Reply Mon 25 Jan, 2010 06:53 am
@Mentally Ill,
we all believe there should be a god, but do we need religion?
 
Pepijn Sweep
 
Reply Mon 25 Jan, 2010 01:26 pm
@Mentally Ill,
I am very interested in the subject. I did experience pychosis with those thoughts. I started reading about it and it's quite common to have religious hallucinations or visions. Religions change, people worship the same god by different names. On a day-to-day basis I am more of a humanist and think of god as too magnificent to understand fully.
 
Mentally Ill
 
Reply Tue 26 Jan, 2010 10:16 pm
@jeeprs,
jeeprs;122315 wrote:
especially if their mind is already 100% made up in advance of anything you could say.

Never mind, Mentally Ill, I believe you, but I also reckon that one day you will need to figure out how to stabilize this perception in your actual life without recourse to substances. Otherwise there is a chance, admittedly small, that you could live up to your handle.


I don't need drugs to continue living with this viewpoint. I've already learned everything I can from LSD. At this point in my life, I just take it to have fun.


JLP...the mind being more open while on LSD is actually one of the only verifiable effects of LSD that's even been studied. LSD also has drastically different effects at different doses. There are videos of BBC interviews of one of their reporters while he's on a low dose of LSD. They asked him questions about geography, math, grammar, etc... and he was able to answer the (simple) questions perfectly and hold a conversation with the interviewer. I think you're probably confusing a high dose trip (usually highly hallucinogenic and overpowering) with a more laid back experience. I'm telling you from personal experience that you can retain your ability to critically think while on LSD. If you take too much LSD, you can go utterly crazy too.

But, look people, I didn't create this thread to talk drug ethics, I created it to discuss my personal explanation of the 'god' phenomenon.
So, I am going to stop explaining my drug use to the naysayers because it's really far from the topic at hand.
 
jeeprs
 
Reply Tue 26 Jan, 2010 10:58 pm
@Mentally Ill,
I don't suppose you have ever heard of Richard Alpert, a.k.a Ram Das? He was Timothy Leary's partner but parted company and headed East.
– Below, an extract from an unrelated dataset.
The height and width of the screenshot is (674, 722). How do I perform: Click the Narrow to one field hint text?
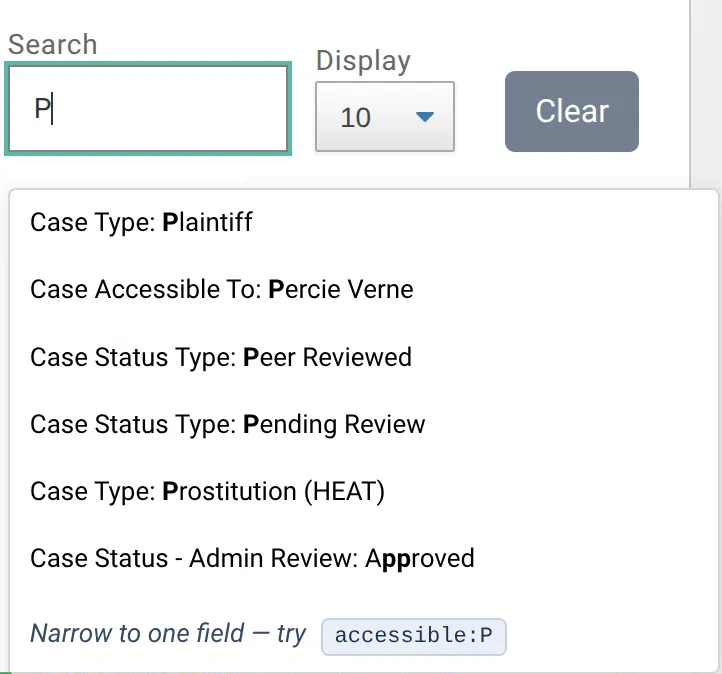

He wrote Be Here Now in the late 60's which was a classic of the genre (i.e. hippies in search of enlightenment.) Had a big impact on many in my generation.

Albert Hoffman, who discovered LSD in the 40's, lived until he was 102, and remained an advocate until he died. That was only a year or two ago.

As for me, I have long since had to abandon that particular route to fun - probably some time before you were born I would guess. But the memory lingers on. Now I get my kicks by seeing if I can enjoy not having any.

Anyway see if you can get your hands on Storming Heaven: LSD and the American Dream by Lee Stevens. Great read. Also be sure to check out www.ramdass.org.

Be well.
 
Pepijn Sweep
 
Reply Thu 11 Feb, 2010 01:00 am
@jgweed,
jgweed;116480 wrote:


But even if the universe was "one," it is a natural universe and most conceptions of deity place it outside of the natural universe. So then there is the universe and then there is God: TWO.


And then there was the Word Go to get us moving: THREE:whistling:
 
Mentally Ill
 
Reply Wed 17 Feb, 2010 11:23 pm
@Pepijn Sweep,
"So then there is the universe and then there is God: TWO."

This is a complete misunderstanding of what I'm saying...
I don't think 'god' exists. 'God' is just a notion, outdated terminology, used to describe the phenomenon of all things actually being one thing.
There is no 'god' deity. We are in this by ourselves, nothing watching over us, nothing all powerful, all knowing. That's not what I'm talking about when I say the word 'god'.
I'm just using the word 'god' to describe this phenomenon. I prefer to call it 'infinite singularity' actually.
I think that when people think they've spoken to 'god', they've briefly experienced complete open mindedness momentarily and have felt the infinite singularity.